(Stored data)
*** Begin section ***

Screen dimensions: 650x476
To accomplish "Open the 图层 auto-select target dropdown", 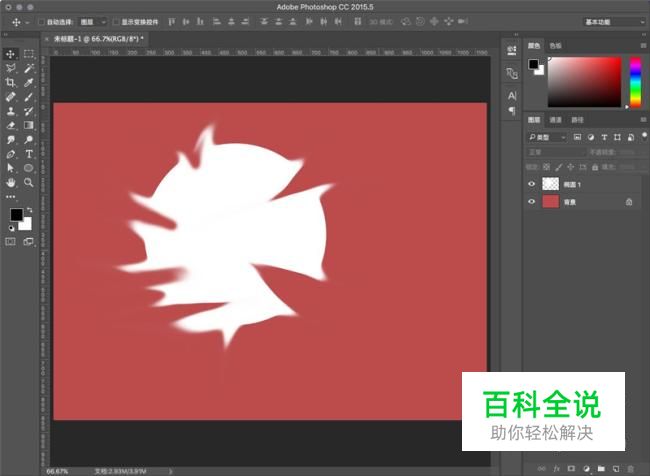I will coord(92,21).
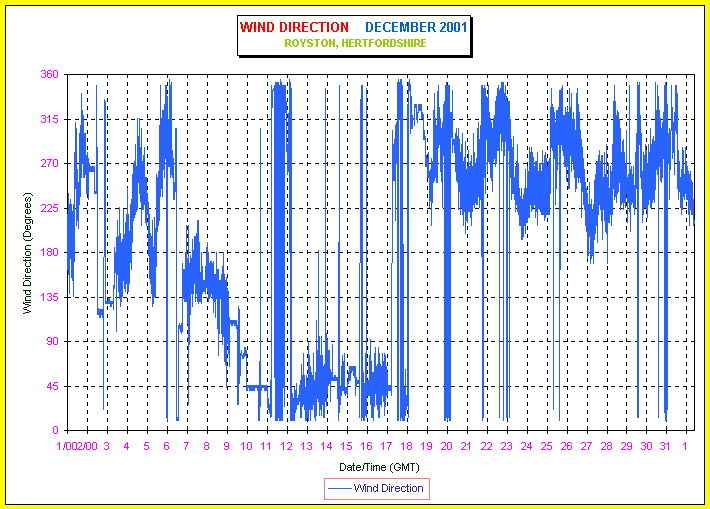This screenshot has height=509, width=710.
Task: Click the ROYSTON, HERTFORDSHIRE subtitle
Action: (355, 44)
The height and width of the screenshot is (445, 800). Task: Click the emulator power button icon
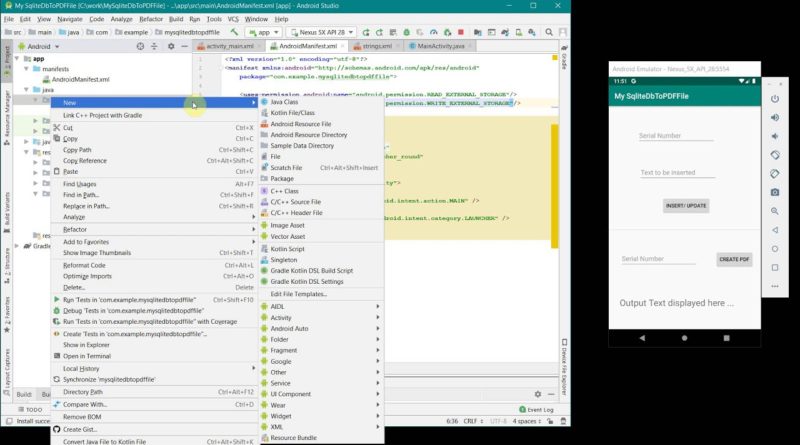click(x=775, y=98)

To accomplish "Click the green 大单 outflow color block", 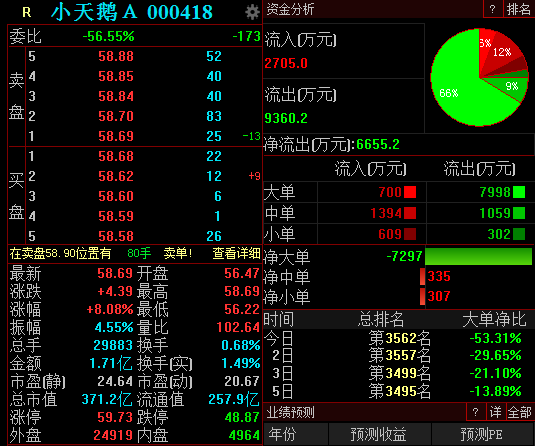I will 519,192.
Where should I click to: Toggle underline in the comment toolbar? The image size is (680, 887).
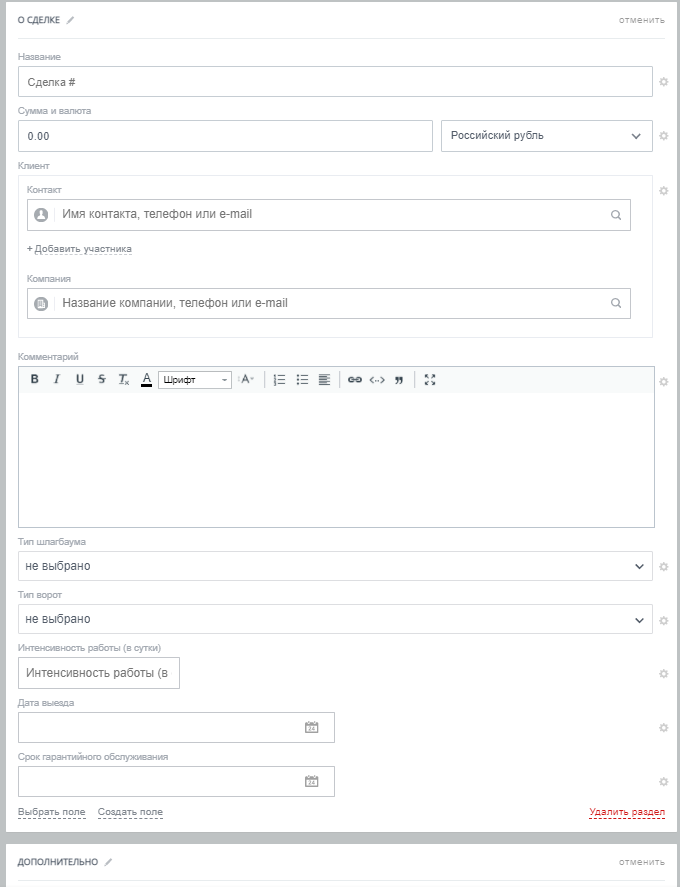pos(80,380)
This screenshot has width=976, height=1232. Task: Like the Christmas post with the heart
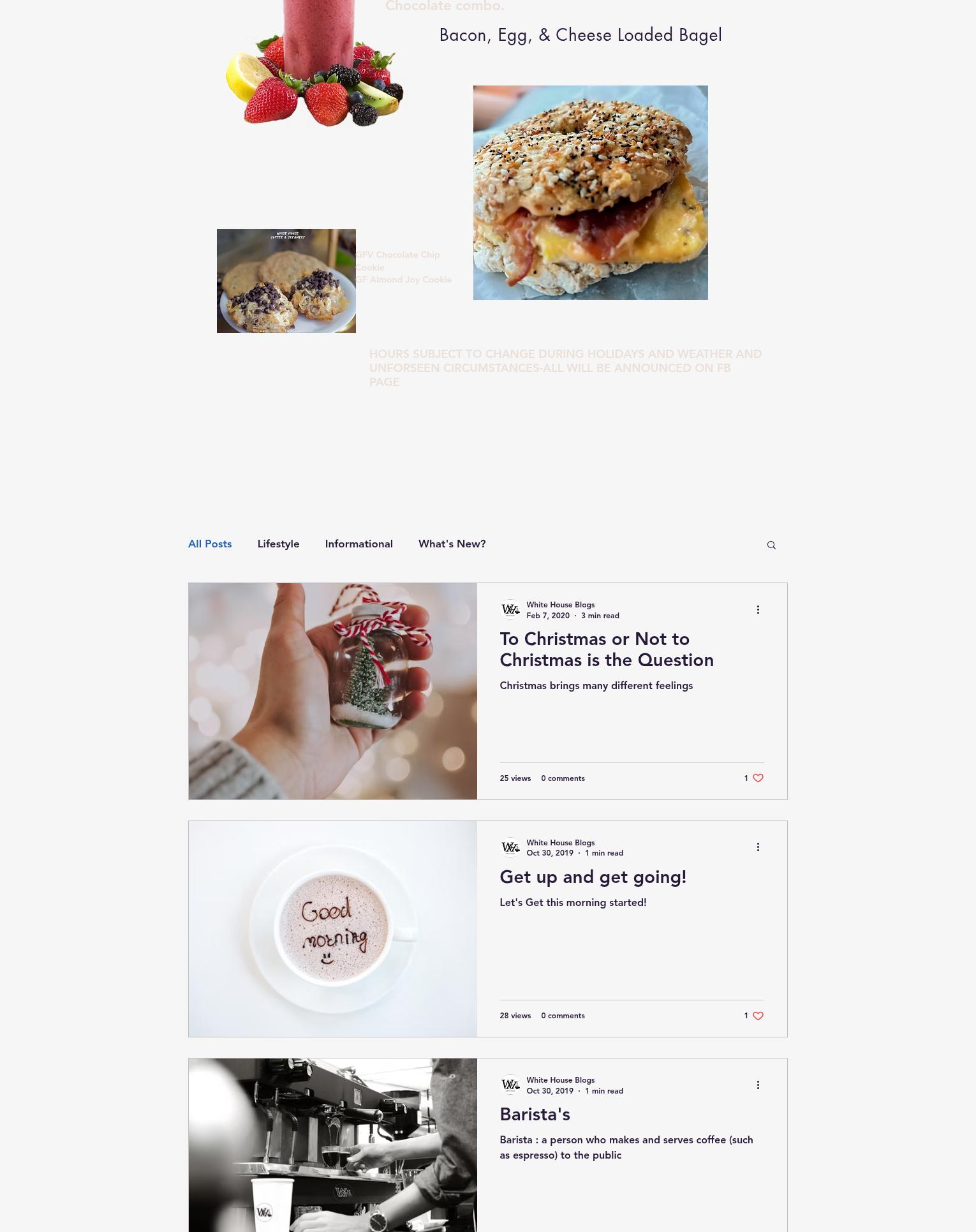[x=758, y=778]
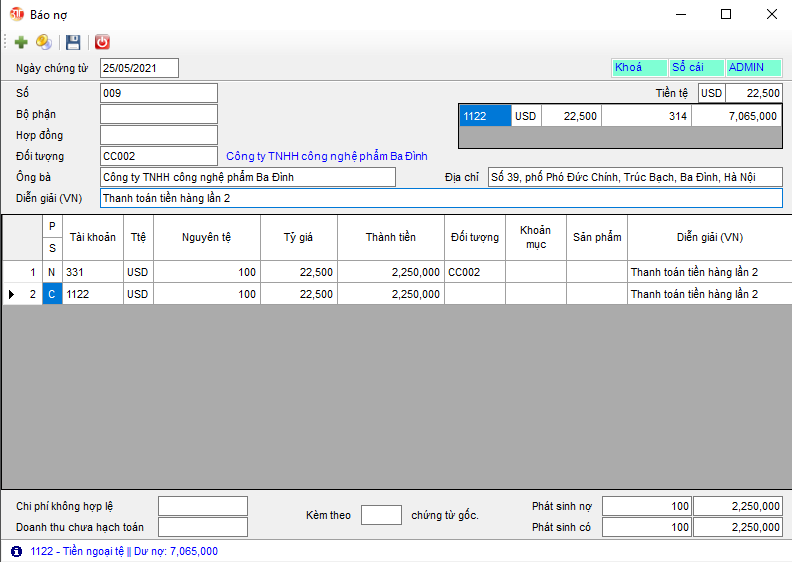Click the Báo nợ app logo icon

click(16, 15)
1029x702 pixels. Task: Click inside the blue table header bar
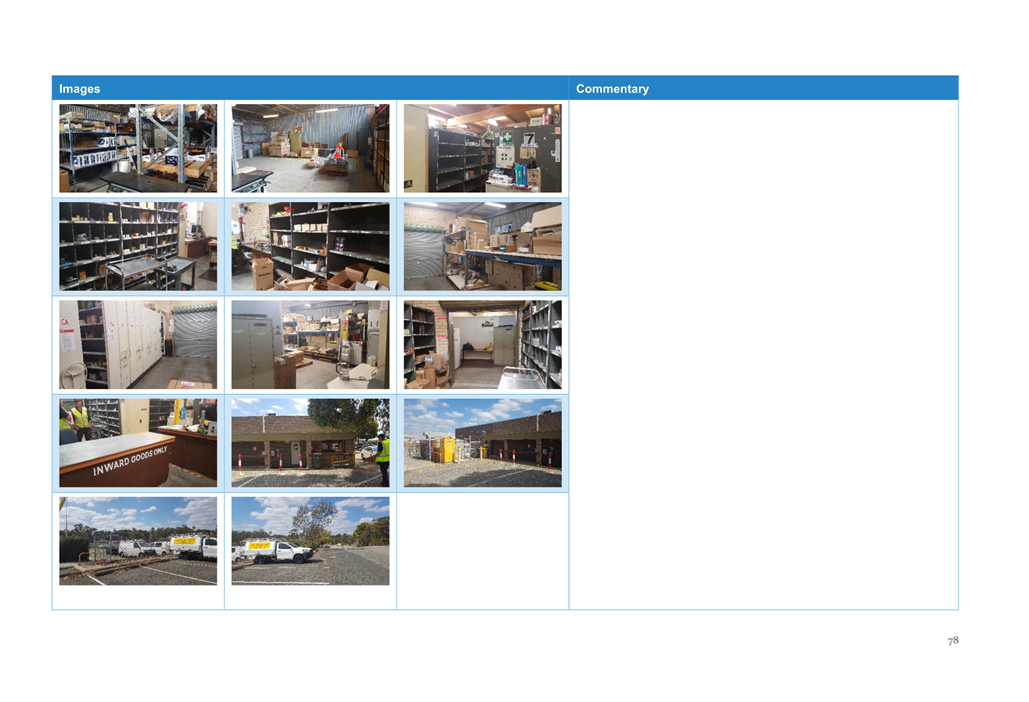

*** End section ***

Please retype exactly the lines from the one containing "This screenshot has width=976, height=1232." through the last line of the records, both included, leaving out every picture.

**Worked solution**
This screenshot has width=976, height=1232. Task: Like the Christmas post with the heart
[x=758, y=778]
Click the Báo nợ app logo icon

click(16, 15)
1029x702 pixels. Task: Click inside the blue table header bar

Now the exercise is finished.